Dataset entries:
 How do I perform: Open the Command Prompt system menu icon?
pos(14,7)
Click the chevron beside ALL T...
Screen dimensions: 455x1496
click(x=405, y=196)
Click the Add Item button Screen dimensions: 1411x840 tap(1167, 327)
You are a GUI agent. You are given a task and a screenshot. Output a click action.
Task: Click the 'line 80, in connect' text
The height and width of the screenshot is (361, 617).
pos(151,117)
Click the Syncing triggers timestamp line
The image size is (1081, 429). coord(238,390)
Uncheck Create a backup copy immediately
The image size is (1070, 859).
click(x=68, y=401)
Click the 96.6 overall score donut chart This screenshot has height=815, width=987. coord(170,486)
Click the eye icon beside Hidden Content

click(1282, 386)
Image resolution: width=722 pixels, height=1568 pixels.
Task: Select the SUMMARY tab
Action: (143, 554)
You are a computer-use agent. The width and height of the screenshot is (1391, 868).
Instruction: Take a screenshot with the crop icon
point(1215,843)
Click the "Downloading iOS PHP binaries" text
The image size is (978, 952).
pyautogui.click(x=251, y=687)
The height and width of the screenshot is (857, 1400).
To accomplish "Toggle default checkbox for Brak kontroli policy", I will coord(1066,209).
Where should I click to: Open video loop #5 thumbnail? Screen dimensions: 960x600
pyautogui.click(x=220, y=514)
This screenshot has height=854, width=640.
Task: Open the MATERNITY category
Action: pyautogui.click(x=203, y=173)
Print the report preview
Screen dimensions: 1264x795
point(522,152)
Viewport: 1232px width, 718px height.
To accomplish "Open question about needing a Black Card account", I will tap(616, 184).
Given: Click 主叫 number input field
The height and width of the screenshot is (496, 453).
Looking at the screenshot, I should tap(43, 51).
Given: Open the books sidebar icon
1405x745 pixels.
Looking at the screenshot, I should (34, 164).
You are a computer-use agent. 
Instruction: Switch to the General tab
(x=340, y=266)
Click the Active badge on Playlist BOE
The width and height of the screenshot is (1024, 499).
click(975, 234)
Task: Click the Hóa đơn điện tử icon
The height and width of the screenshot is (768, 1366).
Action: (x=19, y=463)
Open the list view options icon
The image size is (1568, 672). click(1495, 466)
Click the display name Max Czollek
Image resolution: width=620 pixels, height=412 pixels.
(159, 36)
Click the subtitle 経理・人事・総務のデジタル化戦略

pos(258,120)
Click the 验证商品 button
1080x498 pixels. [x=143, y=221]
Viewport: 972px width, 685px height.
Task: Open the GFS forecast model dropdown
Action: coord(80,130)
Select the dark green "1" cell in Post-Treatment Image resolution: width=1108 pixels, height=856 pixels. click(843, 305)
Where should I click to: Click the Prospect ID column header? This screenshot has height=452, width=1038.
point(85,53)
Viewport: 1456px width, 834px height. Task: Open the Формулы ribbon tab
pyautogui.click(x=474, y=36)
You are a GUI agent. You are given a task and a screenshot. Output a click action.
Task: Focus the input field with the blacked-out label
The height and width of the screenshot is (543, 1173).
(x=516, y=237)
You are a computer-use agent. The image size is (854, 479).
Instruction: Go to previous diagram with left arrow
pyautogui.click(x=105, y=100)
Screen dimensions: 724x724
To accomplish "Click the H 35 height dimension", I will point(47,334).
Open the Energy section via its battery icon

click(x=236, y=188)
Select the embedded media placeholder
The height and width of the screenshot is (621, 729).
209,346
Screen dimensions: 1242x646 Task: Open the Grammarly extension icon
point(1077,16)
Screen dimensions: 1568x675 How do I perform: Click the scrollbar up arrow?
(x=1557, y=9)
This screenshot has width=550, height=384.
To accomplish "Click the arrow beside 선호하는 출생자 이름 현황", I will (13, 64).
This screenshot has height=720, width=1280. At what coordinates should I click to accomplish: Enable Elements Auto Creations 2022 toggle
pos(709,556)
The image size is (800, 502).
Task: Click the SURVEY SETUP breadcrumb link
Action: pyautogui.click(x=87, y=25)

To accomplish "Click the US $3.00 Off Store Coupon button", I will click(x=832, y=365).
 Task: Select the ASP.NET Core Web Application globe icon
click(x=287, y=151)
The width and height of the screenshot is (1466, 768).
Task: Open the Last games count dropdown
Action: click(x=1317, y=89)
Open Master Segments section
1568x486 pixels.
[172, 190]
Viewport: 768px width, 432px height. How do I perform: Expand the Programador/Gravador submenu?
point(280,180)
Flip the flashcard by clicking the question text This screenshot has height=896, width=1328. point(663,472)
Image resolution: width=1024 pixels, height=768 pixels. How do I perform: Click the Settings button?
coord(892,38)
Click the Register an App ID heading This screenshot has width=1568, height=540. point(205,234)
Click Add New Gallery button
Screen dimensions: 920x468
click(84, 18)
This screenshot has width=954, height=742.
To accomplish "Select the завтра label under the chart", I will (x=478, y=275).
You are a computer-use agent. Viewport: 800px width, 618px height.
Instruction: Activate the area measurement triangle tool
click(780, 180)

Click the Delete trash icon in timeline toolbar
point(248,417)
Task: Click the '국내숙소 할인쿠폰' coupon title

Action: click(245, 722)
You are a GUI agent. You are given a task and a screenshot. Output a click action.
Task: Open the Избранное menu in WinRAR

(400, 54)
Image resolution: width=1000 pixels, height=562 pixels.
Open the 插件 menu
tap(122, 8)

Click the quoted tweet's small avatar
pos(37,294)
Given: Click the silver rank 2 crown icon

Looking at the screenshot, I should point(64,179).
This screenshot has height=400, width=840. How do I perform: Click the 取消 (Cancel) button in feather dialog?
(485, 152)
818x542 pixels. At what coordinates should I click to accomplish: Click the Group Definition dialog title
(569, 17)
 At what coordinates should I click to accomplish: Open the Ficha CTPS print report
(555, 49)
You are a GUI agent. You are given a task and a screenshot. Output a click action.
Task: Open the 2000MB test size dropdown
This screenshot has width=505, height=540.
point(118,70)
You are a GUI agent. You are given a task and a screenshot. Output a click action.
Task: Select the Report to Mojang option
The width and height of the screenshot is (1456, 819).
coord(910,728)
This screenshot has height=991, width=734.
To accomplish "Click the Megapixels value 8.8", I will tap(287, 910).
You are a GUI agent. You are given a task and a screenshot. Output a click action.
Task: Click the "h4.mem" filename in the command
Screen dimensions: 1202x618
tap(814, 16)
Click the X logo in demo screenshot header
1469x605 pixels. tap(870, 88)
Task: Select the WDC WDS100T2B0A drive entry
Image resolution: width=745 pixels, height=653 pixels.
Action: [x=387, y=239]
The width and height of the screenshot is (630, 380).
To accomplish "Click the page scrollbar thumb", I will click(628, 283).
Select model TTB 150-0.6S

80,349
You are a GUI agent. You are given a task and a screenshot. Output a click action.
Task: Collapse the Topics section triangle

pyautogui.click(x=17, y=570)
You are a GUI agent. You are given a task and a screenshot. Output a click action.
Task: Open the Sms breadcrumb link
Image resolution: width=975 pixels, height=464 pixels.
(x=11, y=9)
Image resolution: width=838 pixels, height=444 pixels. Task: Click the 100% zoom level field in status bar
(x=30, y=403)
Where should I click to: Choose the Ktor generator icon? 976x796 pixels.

Work item :: Each record above, in full: retype it verbatim.

Solution to this problem ::
 How do I perform: Open the Command Prompt system menu icon?
pos(14,7)
Click the chevron beside ALL T...
Screen dimensions: 455x1496
click(x=405, y=196)
Click the Add Item button Screen dimensions: 1411x840 tap(1167, 327)
You are a GUI agent. You are given a task and a screenshot. Output a click action.
Task: Click the 'line 80, in connect' text
The height and width of the screenshot is (361, 617).
pos(151,117)
Click the Syncing triggers timestamp line
The image size is (1081, 429). coord(238,390)
Uncheck Create a backup copy immediately
The image size is (1070, 859).
click(x=68, y=401)
Click the 96.6 overall score donut chart This screenshot has height=815, width=987. coord(170,486)
Click the eye icon beside Hidden Content

click(1282, 386)
Image resolution: width=722 pixels, height=1568 pixels.
Task: Select the SUMMARY tab
Action: (143, 554)
You are a computer-use agent. The width and height of the screenshot is (1391, 868).
Instruction: Take a screenshot with the crop icon
point(1215,843)
Click the "Downloading iOS PHP binaries" text
The image size is (978, 952).
pyautogui.click(x=251, y=687)
The height and width of the screenshot is (857, 1400).
To accomplish "Toggle default checkbox for Brak kontroli policy", I will coord(1066,209).
Where should I click to: Open video loop #5 thumbnail? Screen dimensions: 960x600
pyautogui.click(x=220, y=514)
This screenshot has height=854, width=640.
Task: Open the MATERNITY category
Action: pyautogui.click(x=203, y=173)
Print the report preview
Screen dimensions: 1264x795
point(522,152)
Viewport: 1232px width, 718px height.
To accomplish "Open question about needing a Black Card account", I will tap(616, 184).
Given: Click 主叫 number input field
The height and width of the screenshot is (496, 453).
Looking at the screenshot, I should tap(43, 51).
Given: Open the books sidebar icon
1405x745 pixels.
Looking at the screenshot, I should (34, 164).
You are a computer-use agent. 
Instruction: Switch to the General tab
(x=340, y=266)
Click the Active badge on Playlist BOE
The width and height of the screenshot is (1024, 499).
click(975, 234)
Task: Click the Hóa đơn điện tử icon
The height and width of the screenshot is (768, 1366).
Action: (x=19, y=463)
Open the list view options icon
The image size is (1568, 672). click(1495, 466)
Click the display name Max Czollek
Image resolution: width=620 pixels, height=412 pixels.
(159, 36)
Click the subtitle 経理・人事・総務のデジタル化戦略

pos(258,120)
Click the 验证商品 button
1080x498 pixels. [x=143, y=221]
Viewport: 972px width, 685px height.
Task: Open the GFS forecast model dropdown
Action: coord(80,130)
Select the dark green "1" cell in Post-Treatment Image resolution: width=1108 pixels, height=856 pixels. click(843, 305)
Where should I click to: Click the Prospect ID column header? This screenshot has height=452, width=1038.
point(85,53)
Viewport: 1456px width, 834px height. Task: Open the Формулы ribbon tab
pyautogui.click(x=474, y=36)
You are a GUI agent. You are given a task and a screenshot. Output a click action.
Task: Focus the input field with the blacked-out label
The height and width of the screenshot is (543, 1173).
(x=516, y=237)
You are a computer-use agent. The image size is (854, 479).
Instruction: Go to previous diagram with left arrow
pyautogui.click(x=105, y=100)
Screen dimensions: 724x724
To accomplish "Click the H 35 height dimension", I will point(47,334).
Open the Energy section via its battery icon

click(x=236, y=188)
Select the embedded media placeholder
The height and width of the screenshot is (621, 729).
209,346
Screen dimensions: 1242x646 Task: Open the Grammarly extension icon
point(1077,16)
Screen dimensions: 1568x675 How do I perform: Click the scrollbar up arrow?
(x=1557, y=9)
This screenshot has width=550, height=384.
To accomplish "Click the arrow beside 선호하는 출생자 이름 현황", I will (13, 64).
This screenshot has height=720, width=1280. At what coordinates should I click to accomplish: Enable Elements Auto Creations 2022 toggle
pos(709,556)
The image size is (800, 502).
Task: Click the SURVEY SETUP breadcrumb link
Action: pyautogui.click(x=87, y=25)

To accomplish "Click the US $3.00 Off Store Coupon button", I will click(x=832, y=365).
 Task: Select the ASP.NET Core Web Application globe icon
click(x=287, y=151)
The width and height of the screenshot is (1466, 768).
Task: Open the Last games count dropdown
Action: click(x=1317, y=89)
Open Master Segments section
1568x486 pixels.
[172, 190]
Viewport: 768px width, 432px height. How do I perform: Expand the Programador/Gravador submenu?
point(280,180)
Flip the flashcard by clicking the question text This screenshot has height=896, width=1328. point(663,472)
Image resolution: width=1024 pixels, height=768 pixels. How do I perform: Click the Settings button?
coord(892,38)
Click the Register an App ID heading This screenshot has width=1568, height=540. point(205,234)
Click Add New Gallery button
Screen dimensions: 920x468
click(84, 18)
This screenshot has width=954, height=742.
To accomplish "Select the завтра label under the chart", I will (x=478, y=275).
You are a computer-use agent. Viewport: 800px width, 618px height.
Instruction: Activate the area measurement triangle tool
click(780, 180)

Click the Delete trash icon in timeline toolbar
point(248,417)
Task: Click the '국내숙소 할인쿠폰' coupon title

Action: click(245, 722)
You are a GUI agent. You are given a task and a screenshot. Output a click action.
Task: Open the Избранное menu in WinRAR

(400, 54)
Image resolution: width=1000 pixels, height=562 pixels.
Open the 插件 menu
tap(122, 8)

Click the quoted tweet's small avatar
pos(37,294)
Given: Click the silver rank 2 crown icon

Looking at the screenshot, I should point(64,179).
This screenshot has height=400, width=840. How do I perform: Click the 取消 (Cancel) button in feather dialog?
(485, 152)
818x542 pixels. At what coordinates should I click to accomplish: Click the Group Definition dialog title
(569, 17)
 At what coordinates should I click to accomplish: Open the Ficha CTPS print report
(555, 49)
You are a GUI agent. You are given a task and a screenshot. Output a click action.
Task: Open the 2000MB test size dropdown
This screenshot has width=505, height=540.
point(118,70)
You are a GUI agent. You are given a task and a screenshot. Output a click action.
Task: Select the Report to Mojang option
The width and height of the screenshot is (1456, 819).
coord(910,728)
This screenshot has height=991, width=734.
To accomplish "Click the Megapixels value 8.8", I will tap(287, 910).
You are a GUI agent. You are given a task and a screenshot. Output a click action.
Task: Click the "h4.mem" filename in the command
Screen dimensions: 1202x618
tap(814, 16)
Click the X logo in demo screenshot header
1469x605 pixels. tap(870, 88)
Task: Select the WDC WDS100T2B0A drive entry
Image resolution: width=745 pixels, height=653 pixels.
Action: [x=387, y=239]
The width and height of the screenshot is (630, 380).
To accomplish "Click the page scrollbar thumb", I will click(628, 283).
Select model TTB 150-0.6S

80,349
You are a GUI agent. You are given a task and a screenshot. Output a click action.
Task: Collapse the Topics section triangle

pyautogui.click(x=17, y=570)
You are a GUI agent. You are given a task and a screenshot. Output a click action.
Task: Open the Sms breadcrumb link
Image resolution: width=975 pixels, height=464 pixels.
(x=11, y=9)
Image resolution: width=838 pixels, height=444 pixels. Task: Click the 100% zoom level field in status bar
(x=30, y=403)
Where should I click to: Choose the Ktor generator icon? 976x796 pixels.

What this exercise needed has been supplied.